Para os moradores do Acre, Amapá, Amazonas, Maranhão, Mato Grosso, Pará, Rondônia, Roraima e Tocantins, essa parte da agenda tem uma diferença importante: auroras boreais não fazem parte do céu amazônico cotidiano. O interesse regional está na ciência por trás do fenômeno e no acompanhamento de alertas de atividade solar, que ajudam a entender como o Sol influencia a atmosfera terrestre e os sistemas de comunicação.

Marte ganha companhia e Saturno segue a Lua cheia

Na manhã de 25 de setembro, Marte se alinhará quase perfeitamente com Castor e Pollux, as estrelas mais conhecidas da constelação de Gêmeos. Castor ficará acima, Pollux no meio e Marte, com seu tom alaranjado, abaixo. Júpiter aparecerá mais perto do horizonte, completando a paisagem celeste.

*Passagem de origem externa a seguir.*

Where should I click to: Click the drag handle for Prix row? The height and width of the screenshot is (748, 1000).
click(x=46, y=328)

Na noite de 26 de setembro, a Lua cheia do período, conhecida como Lua da colheita, nascerá perto do pôr do Sol. O instante de iluminação máxima ocorrerá pouco antes das 13h no horário do leste dos Estados Unidos, por isso a melhor experiência será acompanhar o nascimento ou o desaparecimento do disco lunar no horizonte.

Perto do horizonte, a Lua pode parecer maior e mais alaranjada. O efeito é uma ilusão óptica, não uma mudança real no tamanho do satélite. Saturno surgirá logo depois e permanecerá a cerca de seis graus da Lua durante a noite. Com telescópio, também será possível tentar localizar Netuno nas proximidades.

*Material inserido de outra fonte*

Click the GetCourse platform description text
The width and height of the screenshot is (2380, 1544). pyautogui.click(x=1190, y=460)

Andrômeda permanece como desafio para o mês inteiro

Além dos encontros marcados no calendário, setembro oferece um alvo profundo: a galáxia de Andrômeda. Ela está a cerca de 2,5 milhões de anos-luz da Terra, é a galáxia espiral de grande porte mais próxima da Via Láctea e tem aproximadamente o dobro do diâmetro da nossa galáxia.

Em um céu muito escuro, Andrômeda pode aparecer a olho nu como uma mancha esmaecida. Binóculos ou um telescópio pequeno tornam a observação mais evidente. O melhor momento costuma ser quando ela alcança a parte mais alta do céu, por volta da meia-noite ou 1h, no horário local.

Para quem pretende acompanhar a agenda, um aplicativo de mapa celeste, uma lanterna com luz vermelha e alguns minutos de adaptação à escuridão ajudam mais do que equipamentos sofisticados. A próxima oportunidade destacada no calendário será o encontro entre Lua e Marte, em 6 e 7 de setembro, seguido pela aproximação da Lua com Júpiter no dia 8.

Com informações de National Geographic.